This study was approved by the Ethics Committee of Qingdao Medical College of Qingdao University (QDU-HEC-2021114). All participants provided informed consent before entering the study. The inclusion criteria were women who had normal deliveries, with informed consent, voluntary participation in the investigation, and the ability to cooperate. The exclusion criteria included women with a history of mental illness such as depression or mental or intellectual disabilities, or those whose families had experienced major trauma or significant changes from the first 6 months of pregnancy to delivery. The samples for the training set were used for model development and internal validation, including women who delivered in the obstetrics department of our hospital between July 2023 and October 2024 and met the inclusion and exclusion criteria. The samples for the test set were used for external validation, including women who gave birth in the obstetrics department of our hospital between November 2024 and January 2025 and met the inclusion and exclusion criteria.

Data sources

This study adopted a convenience sampling method to recruit postpartum women from the Department of Obstetrics at two leading tertiary hospitals in Qingdao, China: the Affiliated Hospital of Qingdao University and Qingdao Municipal Hospital. These institutions are classified as Grade A in China’s three-tier six-class hospital system and serve as comprehensive medical centers integrating clinical services, medical education, scientific research, disease prevention, healthcare maintenance, and rehabilitation services.
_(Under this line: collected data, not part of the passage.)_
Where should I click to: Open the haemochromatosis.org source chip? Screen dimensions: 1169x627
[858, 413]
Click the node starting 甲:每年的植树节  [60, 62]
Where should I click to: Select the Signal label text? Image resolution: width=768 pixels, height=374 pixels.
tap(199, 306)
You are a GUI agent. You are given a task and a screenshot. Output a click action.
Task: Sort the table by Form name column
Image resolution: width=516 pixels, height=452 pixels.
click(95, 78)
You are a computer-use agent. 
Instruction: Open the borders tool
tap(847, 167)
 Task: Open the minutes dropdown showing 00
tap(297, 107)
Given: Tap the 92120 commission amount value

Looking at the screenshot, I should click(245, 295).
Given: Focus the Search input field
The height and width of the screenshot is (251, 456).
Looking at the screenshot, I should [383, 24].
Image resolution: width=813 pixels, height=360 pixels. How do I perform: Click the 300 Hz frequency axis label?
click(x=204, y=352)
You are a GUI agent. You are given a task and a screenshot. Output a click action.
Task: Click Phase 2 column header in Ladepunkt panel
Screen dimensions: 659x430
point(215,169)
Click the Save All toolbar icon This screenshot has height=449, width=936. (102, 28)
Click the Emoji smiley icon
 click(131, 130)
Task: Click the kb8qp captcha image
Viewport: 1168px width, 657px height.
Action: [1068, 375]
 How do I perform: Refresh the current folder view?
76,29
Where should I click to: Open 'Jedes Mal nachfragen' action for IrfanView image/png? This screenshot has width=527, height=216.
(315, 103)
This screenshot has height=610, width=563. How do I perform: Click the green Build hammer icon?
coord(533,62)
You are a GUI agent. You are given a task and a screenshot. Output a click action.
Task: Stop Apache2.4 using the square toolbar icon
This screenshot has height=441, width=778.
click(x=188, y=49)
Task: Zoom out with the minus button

The sample size for the training set was determined using the Kendall sample size estimation method, which recommended a sample size of 5–10 times the number of the independent variables (22). There were 53 candidate independent variables in this study. Considering a 10% invalid response rate for the questionnaires, the sample size was calculated to be at least 294 mothers. The internal validation group was randomly split at a ratio of 7:3, with the internal validation group accounting for 30% of the total sample.

The test set was verified by time period, and the sample size for the external validation group was typically 1/4 to 1/2 of the sample size for the modeling group (23, 24). Taking into account a 10% invalid response rate for the questionnaires, the sample size for the external validation group was calculated to be at least 82 mothers.

Candidate features and outcome

The Early Risk Factors for PPD Questionnaire (see Supplementary Information for details) was developed based on a literature review and the social-ecological systems theory, aiming to identify early risk factors for PPD across four levels: individual, family and interpersonal, community and hospital, and societal. The questionnaire was developed through expert panel discussions and is completed by women between childbirth and hospital discharge. It incorporates the Social Support Rating Scale (SSRS).

To evaluate maternal social support within family and interpersonal factors, the SSRS, compiled by Xiao Shuiyuan (25), was used. The SSRS consists of 10 items divided into three dimensions: subjective support (items 1, 3, 4, 5), objective material support (items 2, 6, 7), and the utilization of support (items 8, 9, 10). The total score range for this scale is 13 to 62. Scores greater than 45 indicate high social support, scores between 33 and 45 indicate moderate social support, and scores between 13 and 33 indicate low social support.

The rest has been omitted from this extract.